Allo scoppio della guerra con l’Austria, B. partì per il teatro delle operazioni, ma non partecipò ai com­battimenti: svolse missioni presso il generale Gu­glielmo Pepe ad Ancona e frequentò il quartier ge­nerale di Carlo Alberto. Eletto al Consiglio dei De­putati dello Stato Pontificio, non perse occasione per manifestare la propria opinione, criticando feroce­mente i ministeri moderati di Mamiani e di Fabbri e difendendo la sovranità popolare. La sua posizione assunse toni sempre più radicali in ogni ambito di governo; fu acceso sostenitore della guerra contro l’Austria, nonostante l’allocuzione papale del 29 aprile. Accanto a Pietro Sterbini, seppure talvolta in disaccordo con lui, B. proseguì in città l’attività al­l’interno del Circolo Popolare che ormai contava sempre maggiore consenso. Con l’assassinio di Pel­legrino Rossi, B. e Sterbini vennero immediata­mente indicati come mandanti dell’omicidio; B. (la cui responsabilità diretta non fu mai provata) di­chiarò strenuamente la sua innocenza, al punto da battersi a duello a Parigi con il figlio del Rossi.

Nel 1849, B. fu eletto alla Costituente sia a Roma che a Viterbo, che decise di rappresentare; fu vicepresi­dente dell’assemblea con l’incarico di presiedere la commissione per l’elaborazione della nuova costi­tuzione.
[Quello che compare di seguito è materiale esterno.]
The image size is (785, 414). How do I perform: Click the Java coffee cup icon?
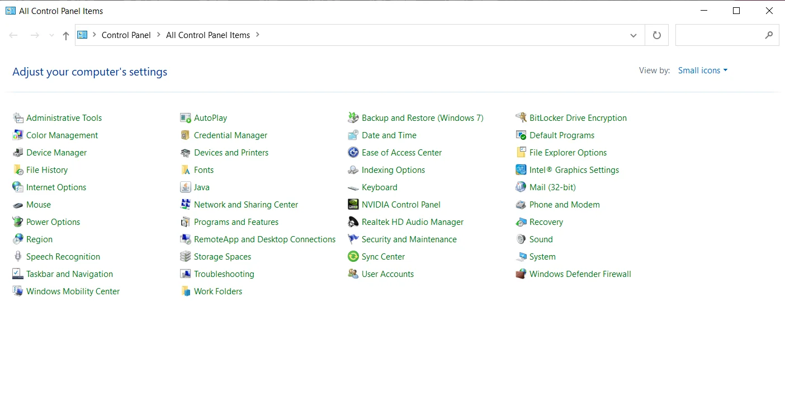[x=185, y=187]
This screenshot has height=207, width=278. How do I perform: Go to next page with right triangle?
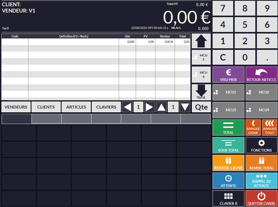tap(149, 107)
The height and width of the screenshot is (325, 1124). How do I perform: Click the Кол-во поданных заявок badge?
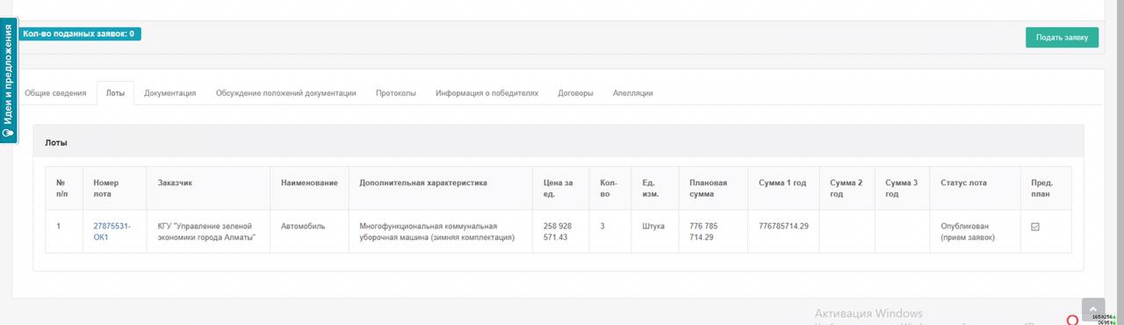click(x=79, y=33)
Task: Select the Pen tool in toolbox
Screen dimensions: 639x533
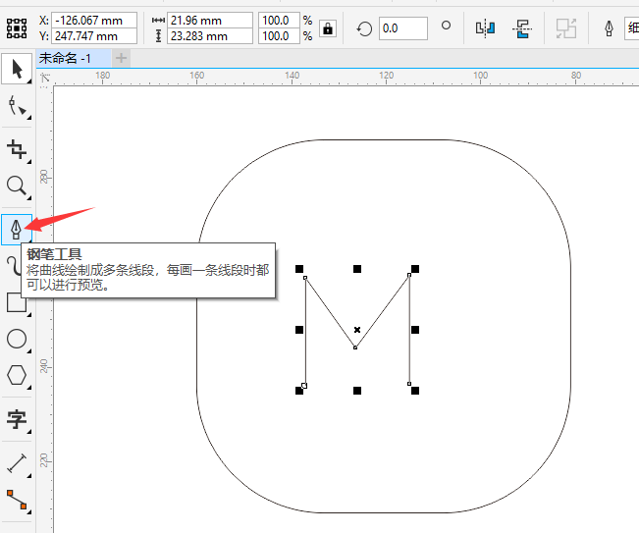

Sotto il peso di una diretta responsabilità, B. abbandonò definitivamente atteggiamenti pas­sionali e si mostrò lucido interprete di istanze che riteneva profondamente giuste. Non ebbe l’animo del gregario, né la sua origine gli consentiva di ave­re un’ottica politica strettamente limitata alla realtà immanente; se con Sterbini ebbe frequenti scontri perché gli rimproverava di non avere una visione d’insieme che andasse al di là dei confini di Roma, non trovò l’accordo neanche con Mazzini, del qua­le rifiutò l’empito messianico che troppo contrasta­va con la sua razionalità di scienziato. B. chiese la libera espressione dei partiti e rivendicò i diritti del Parlamento, rifiutando il rafforzamento del potere esecutivo. Anche il testo della Costituzione della Repubblica, alla cui stesura partecipò, non soddi­sfece pienamente le sue aspettative: rifiutò l’accen­no ad una religione di stato, chiese la concessione della cittadinanza della Repubblica a tutti gli indi­vidui nati sul territorio italiano e l’investitura del po­tere esecutivo per espressione popolare.

Attivo nel­la difesa della città, nel luglio 1849 s’imbarcò a Ci­vitavecchia diretto in Francia, dirottato in Inghilter­ra per ordine del cugino Luigi Napoleone, ma riuscì comunque a stabilirsi a Parigi, impegnandosi a non proseguire nell’attività politica. In realtà continuò a frequentare la dissidenza antimazziniana. Un suo sbarco a Civitavecchia nel 1852 fece pensare ad un tentativo di riaccendere la rivolta. Espulso dallo Sta­to Pontificio, rientrò a Parigi, dove trascorse gli ul­timi anni cercando di mettere a frutto la ricerca di quasi trent’anni nel campo zoologico con la stesura del Conspectus generimi avium (Leyda, 1850), per la realizzazione del quale trascorse circa otto mesi a Leyden per un confronto tra i suoi cataloghi e le col­lezioni presenti nel museo di storia naturale di quel­la città. Nominato direttore del Museo di storia na­turale di Parigi, morì nella capitale francese.

BIBL. – Maurizia Cappelletti Alippi – Fiorella Bartoccini in DBI, 11, pp. 549-557; Diz. storico politico 1971, pp. 194-195.